§ MATERIAL FOR THIS EXERCISE
[Begin]

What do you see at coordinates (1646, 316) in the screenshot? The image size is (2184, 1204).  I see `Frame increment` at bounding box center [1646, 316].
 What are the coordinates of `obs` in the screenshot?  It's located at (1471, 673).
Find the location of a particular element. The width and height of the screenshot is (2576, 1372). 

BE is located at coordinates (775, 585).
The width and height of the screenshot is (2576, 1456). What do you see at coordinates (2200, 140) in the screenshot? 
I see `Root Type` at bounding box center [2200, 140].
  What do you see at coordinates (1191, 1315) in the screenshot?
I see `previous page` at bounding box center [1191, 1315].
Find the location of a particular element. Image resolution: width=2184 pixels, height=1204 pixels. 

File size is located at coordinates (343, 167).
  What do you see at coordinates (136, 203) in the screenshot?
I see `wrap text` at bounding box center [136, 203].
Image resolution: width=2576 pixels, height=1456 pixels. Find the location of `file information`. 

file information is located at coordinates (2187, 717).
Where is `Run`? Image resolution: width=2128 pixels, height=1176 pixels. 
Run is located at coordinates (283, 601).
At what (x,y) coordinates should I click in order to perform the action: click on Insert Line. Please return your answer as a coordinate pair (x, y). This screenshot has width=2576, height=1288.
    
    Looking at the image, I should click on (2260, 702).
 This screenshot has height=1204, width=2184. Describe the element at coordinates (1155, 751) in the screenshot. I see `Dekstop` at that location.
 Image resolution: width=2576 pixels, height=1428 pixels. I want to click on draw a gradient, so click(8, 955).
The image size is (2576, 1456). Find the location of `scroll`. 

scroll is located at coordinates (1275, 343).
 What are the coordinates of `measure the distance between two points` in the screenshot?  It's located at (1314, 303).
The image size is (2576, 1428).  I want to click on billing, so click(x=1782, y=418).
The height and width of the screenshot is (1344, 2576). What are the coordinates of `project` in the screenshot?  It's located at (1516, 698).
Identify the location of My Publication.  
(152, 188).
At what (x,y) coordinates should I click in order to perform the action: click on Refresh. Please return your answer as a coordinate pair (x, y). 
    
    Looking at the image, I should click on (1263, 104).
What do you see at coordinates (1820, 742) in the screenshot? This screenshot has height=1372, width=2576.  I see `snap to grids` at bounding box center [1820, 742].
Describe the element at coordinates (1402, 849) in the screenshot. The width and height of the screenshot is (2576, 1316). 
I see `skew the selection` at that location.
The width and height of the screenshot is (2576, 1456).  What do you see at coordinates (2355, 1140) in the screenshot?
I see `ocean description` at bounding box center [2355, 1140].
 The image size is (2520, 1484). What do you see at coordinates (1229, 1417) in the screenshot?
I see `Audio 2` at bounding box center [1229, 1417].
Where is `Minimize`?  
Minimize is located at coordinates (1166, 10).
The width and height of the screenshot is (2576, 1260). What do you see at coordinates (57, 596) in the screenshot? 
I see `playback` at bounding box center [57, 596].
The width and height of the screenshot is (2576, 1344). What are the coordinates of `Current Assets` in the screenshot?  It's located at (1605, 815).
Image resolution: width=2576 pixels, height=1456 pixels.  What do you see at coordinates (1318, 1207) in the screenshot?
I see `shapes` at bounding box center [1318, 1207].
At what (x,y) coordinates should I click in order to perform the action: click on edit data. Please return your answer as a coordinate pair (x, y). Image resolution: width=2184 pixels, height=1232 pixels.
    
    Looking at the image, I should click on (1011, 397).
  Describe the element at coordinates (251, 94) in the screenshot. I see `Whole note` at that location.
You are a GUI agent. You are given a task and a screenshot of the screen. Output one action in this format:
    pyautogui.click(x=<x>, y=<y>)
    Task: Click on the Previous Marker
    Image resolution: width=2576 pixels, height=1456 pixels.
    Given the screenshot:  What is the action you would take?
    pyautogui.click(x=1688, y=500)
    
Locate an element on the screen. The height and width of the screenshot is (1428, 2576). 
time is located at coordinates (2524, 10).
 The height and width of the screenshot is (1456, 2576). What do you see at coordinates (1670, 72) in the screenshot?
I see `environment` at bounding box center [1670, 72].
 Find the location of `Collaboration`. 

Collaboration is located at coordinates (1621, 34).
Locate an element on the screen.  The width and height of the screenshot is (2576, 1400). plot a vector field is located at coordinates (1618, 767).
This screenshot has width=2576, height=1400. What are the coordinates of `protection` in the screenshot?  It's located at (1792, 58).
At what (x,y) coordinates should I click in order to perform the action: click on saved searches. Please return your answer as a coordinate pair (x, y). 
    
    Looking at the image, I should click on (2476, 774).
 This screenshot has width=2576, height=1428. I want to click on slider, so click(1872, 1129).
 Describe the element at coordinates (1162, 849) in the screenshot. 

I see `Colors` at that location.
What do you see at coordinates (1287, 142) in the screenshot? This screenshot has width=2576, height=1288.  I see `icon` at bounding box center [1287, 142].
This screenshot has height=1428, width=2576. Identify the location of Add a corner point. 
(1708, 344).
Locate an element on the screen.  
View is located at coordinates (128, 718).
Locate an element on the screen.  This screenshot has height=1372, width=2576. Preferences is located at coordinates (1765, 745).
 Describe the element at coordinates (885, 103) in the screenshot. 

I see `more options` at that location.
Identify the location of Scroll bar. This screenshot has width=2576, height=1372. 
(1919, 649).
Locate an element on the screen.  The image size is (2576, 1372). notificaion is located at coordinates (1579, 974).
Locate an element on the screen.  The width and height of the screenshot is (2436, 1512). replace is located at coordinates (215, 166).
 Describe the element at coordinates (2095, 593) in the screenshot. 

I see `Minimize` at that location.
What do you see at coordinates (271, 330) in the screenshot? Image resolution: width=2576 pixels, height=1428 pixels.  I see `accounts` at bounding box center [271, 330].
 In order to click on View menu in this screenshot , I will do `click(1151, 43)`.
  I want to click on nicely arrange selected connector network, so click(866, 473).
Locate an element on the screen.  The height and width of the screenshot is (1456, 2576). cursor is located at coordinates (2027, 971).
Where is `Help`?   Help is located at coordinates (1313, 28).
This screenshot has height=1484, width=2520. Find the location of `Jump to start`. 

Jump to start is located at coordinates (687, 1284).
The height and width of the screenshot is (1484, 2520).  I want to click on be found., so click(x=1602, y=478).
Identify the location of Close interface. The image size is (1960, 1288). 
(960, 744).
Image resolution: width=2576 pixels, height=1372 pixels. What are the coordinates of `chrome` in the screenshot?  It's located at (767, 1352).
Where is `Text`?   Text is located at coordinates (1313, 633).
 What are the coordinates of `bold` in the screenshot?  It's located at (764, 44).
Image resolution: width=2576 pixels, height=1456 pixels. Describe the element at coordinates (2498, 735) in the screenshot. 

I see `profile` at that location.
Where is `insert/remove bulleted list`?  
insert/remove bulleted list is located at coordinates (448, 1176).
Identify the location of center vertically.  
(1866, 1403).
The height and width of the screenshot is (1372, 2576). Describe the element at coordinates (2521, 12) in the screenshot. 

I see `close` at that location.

[End]

§ GOAL
Retype, without any change, the part of the records above that starts with the line containing "Identify the location of Scroll" and ends with the line containing "coordinates (1313, 28).", including both of those lines.

§ WRITTEN SOLUTION
Identify the location of Scroll bar. This screenshot has width=2576, height=1372. 
(1919, 649).
Locate an element on the screen.  The image size is (2576, 1372). notificaion is located at coordinates (1579, 974).
Locate an element on the screen.  The width and height of the screenshot is (2436, 1512). replace is located at coordinates (215, 166).
 Describe the element at coordinates (2095, 593) in the screenshot. 

I see `Minimize` at that location.
What do you see at coordinates (271, 330) in the screenshot? Image resolution: width=2576 pixels, height=1428 pixels.  I see `accounts` at bounding box center [271, 330].
 In order to click on View menu in this screenshot , I will do `click(1151, 43)`.
  I want to click on nicely arrange selected connector network, so click(866, 473).
Locate an element on the screen.  The height and width of the screenshot is (1456, 2576). cursor is located at coordinates (2027, 971).
Where is `Help`?   Help is located at coordinates (1313, 28).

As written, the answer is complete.